Switch each "Image resolution" in the items below to "Screenshot resolution" and leave every other part of the lines unchanged.

Items listed in a dataset:
----

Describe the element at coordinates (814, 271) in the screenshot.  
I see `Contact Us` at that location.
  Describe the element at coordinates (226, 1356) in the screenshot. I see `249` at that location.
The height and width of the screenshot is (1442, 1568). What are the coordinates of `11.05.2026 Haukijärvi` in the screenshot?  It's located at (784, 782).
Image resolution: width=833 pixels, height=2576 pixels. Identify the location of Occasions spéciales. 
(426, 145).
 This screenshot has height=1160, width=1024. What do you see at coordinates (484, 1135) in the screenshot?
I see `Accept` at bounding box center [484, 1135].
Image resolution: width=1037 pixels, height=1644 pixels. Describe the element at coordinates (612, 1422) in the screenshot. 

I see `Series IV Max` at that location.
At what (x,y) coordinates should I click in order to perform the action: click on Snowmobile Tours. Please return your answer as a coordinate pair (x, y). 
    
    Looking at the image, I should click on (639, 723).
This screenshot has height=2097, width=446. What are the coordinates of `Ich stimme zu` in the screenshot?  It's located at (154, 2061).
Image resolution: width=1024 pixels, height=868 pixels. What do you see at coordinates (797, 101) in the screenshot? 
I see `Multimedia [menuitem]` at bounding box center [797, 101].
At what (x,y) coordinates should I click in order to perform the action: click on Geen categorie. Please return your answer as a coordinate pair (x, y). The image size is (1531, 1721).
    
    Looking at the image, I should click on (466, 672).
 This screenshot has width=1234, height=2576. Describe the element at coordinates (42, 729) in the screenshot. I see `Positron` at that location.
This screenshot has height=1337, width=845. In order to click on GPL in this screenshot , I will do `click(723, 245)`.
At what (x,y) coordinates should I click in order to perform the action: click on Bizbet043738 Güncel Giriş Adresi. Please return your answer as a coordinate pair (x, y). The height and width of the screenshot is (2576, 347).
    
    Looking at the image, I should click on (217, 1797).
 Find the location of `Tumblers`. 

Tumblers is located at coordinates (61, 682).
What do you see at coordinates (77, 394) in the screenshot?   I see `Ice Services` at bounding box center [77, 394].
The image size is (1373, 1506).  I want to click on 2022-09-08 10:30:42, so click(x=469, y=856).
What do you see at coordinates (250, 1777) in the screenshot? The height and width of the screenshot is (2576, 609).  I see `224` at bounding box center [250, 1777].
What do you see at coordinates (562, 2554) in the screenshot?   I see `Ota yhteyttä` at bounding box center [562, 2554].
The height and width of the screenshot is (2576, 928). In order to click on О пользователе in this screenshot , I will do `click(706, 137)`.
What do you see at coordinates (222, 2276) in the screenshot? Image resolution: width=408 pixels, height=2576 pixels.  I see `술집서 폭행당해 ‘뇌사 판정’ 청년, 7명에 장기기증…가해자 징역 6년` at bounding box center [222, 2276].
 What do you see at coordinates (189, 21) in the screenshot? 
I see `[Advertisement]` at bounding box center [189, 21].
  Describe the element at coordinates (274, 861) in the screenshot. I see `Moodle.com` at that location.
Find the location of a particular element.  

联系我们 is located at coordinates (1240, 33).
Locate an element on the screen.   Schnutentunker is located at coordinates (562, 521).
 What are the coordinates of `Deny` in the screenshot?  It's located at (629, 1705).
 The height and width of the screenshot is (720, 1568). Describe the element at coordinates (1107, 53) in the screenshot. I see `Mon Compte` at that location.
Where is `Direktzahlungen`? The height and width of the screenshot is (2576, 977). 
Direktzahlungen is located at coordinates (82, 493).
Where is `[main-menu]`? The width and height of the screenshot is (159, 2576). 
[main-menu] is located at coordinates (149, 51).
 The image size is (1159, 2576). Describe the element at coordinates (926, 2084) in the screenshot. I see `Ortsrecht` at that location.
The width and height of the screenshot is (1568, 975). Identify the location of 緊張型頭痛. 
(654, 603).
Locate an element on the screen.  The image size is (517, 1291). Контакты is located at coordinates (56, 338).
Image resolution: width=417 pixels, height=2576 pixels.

----

Problem solution =
Describe the element at coordinates (814, 271) in the screenshot.  
I see `Contact Us` at that location.
  Describe the element at coordinates (226, 1356) in the screenshot. I see `249` at that location.
The height and width of the screenshot is (1442, 1568). What are the coordinates of `11.05.2026 Haukijärvi` in the screenshot?  It's located at (784, 782).
Screenshot resolution: width=833 pixels, height=2576 pixels. Identify the location of Occasions spéciales. 
(426, 145).
 This screenshot has height=1160, width=1024. What do you see at coordinates (484, 1135) in the screenshot?
I see `Accept` at bounding box center [484, 1135].
Screenshot resolution: width=1037 pixels, height=1644 pixels. Describe the element at coordinates (612, 1422) in the screenshot. 

I see `Series IV Max` at that location.
At what (x,y) coordinates should I click in order to perform the action: click on Snowmobile Tours. Please return your answer as a coordinate pair (x, y). 
    
    Looking at the image, I should click on (639, 723).
This screenshot has height=2097, width=446. What are the coordinates of `Ich stimme zu` in the screenshot?  It's located at (154, 2061).
Screenshot resolution: width=1024 pixels, height=868 pixels. What do you see at coordinates (797, 101) in the screenshot? 
I see `Multimedia [menuitem]` at bounding box center [797, 101].
At what (x,y) coordinates should I click in order to perform the action: click on Geen categorie. Please return your answer as a coordinate pair (x, y). The image size is (1531, 1721).
    
    Looking at the image, I should click on (466, 672).
 This screenshot has width=1234, height=2576. Describe the element at coordinates (42, 729) in the screenshot. I see `Positron` at that location.
This screenshot has height=1337, width=845. In order to click on GPL in this screenshot , I will do `click(723, 245)`.
At what (x,y) coordinates should I click in order to perform the action: click on Bizbet043738 Güncel Giriş Adresi. Please return your answer as a coordinate pair (x, y). The height and width of the screenshot is (2576, 347).
    
    Looking at the image, I should click on (217, 1797).
 Find the location of `Tumblers`. 

Tumblers is located at coordinates (61, 682).
What do you see at coordinates (77, 394) in the screenshot?   I see `Ice Services` at bounding box center [77, 394].
The image size is (1373, 1506).  I want to click on 2022-09-08 10:30:42, so click(x=469, y=856).
What do you see at coordinates (250, 1777) in the screenshot? The height and width of the screenshot is (2576, 609).  I see `224` at bounding box center [250, 1777].
What do you see at coordinates (562, 2554) in the screenshot?   I see `Ota yhteyttä` at bounding box center [562, 2554].
The height and width of the screenshot is (2576, 928). In order to click on О пользователе in this screenshot , I will do `click(706, 137)`.
What do you see at coordinates (222, 2276) in the screenshot? Screenshot resolution: width=408 pixels, height=2576 pixels.  I see `술집서 폭행당해 ‘뇌사 판정’ 청년, 7명에 장기기증…가해자 징역 6년` at bounding box center [222, 2276].
 What do you see at coordinates (189, 21) in the screenshot? 
I see `[Advertisement]` at bounding box center [189, 21].
  Describe the element at coordinates (274, 861) in the screenshot. I see `Moodle.com` at that location.
Find the location of a particular element.  

联系我们 is located at coordinates (1240, 33).
Locate an element on the screen.   Schnutentunker is located at coordinates (562, 521).
 What are the coordinates of `Deny` in the screenshot?  It's located at (629, 1705).
 The height and width of the screenshot is (720, 1568). Describe the element at coordinates (1107, 53) in the screenshot. I see `Mon Compte` at that location.
Where is `Direktzahlungen`? The height and width of the screenshot is (2576, 977). 
Direktzahlungen is located at coordinates (82, 493).
Where is `[main-menu]`? The width and height of the screenshot is (159, 2576). 
[main-menu] is located at coordinates (149, 51).
 The image size is (1159, 2576). Describe the element at coordinates (926, 2084) in the screenshot. I see `Ortsrecht` at that location.
The width and height of the screenshot is (1568, 975). Identify the location of 緊張型頭痛. 
(654, 603).
Locate an element on the screen.  The image size is (517, 1291). Контакты is located at coordinates (56, 338).
Screenshot resolution: width=417 pixels, height=2576 pixels.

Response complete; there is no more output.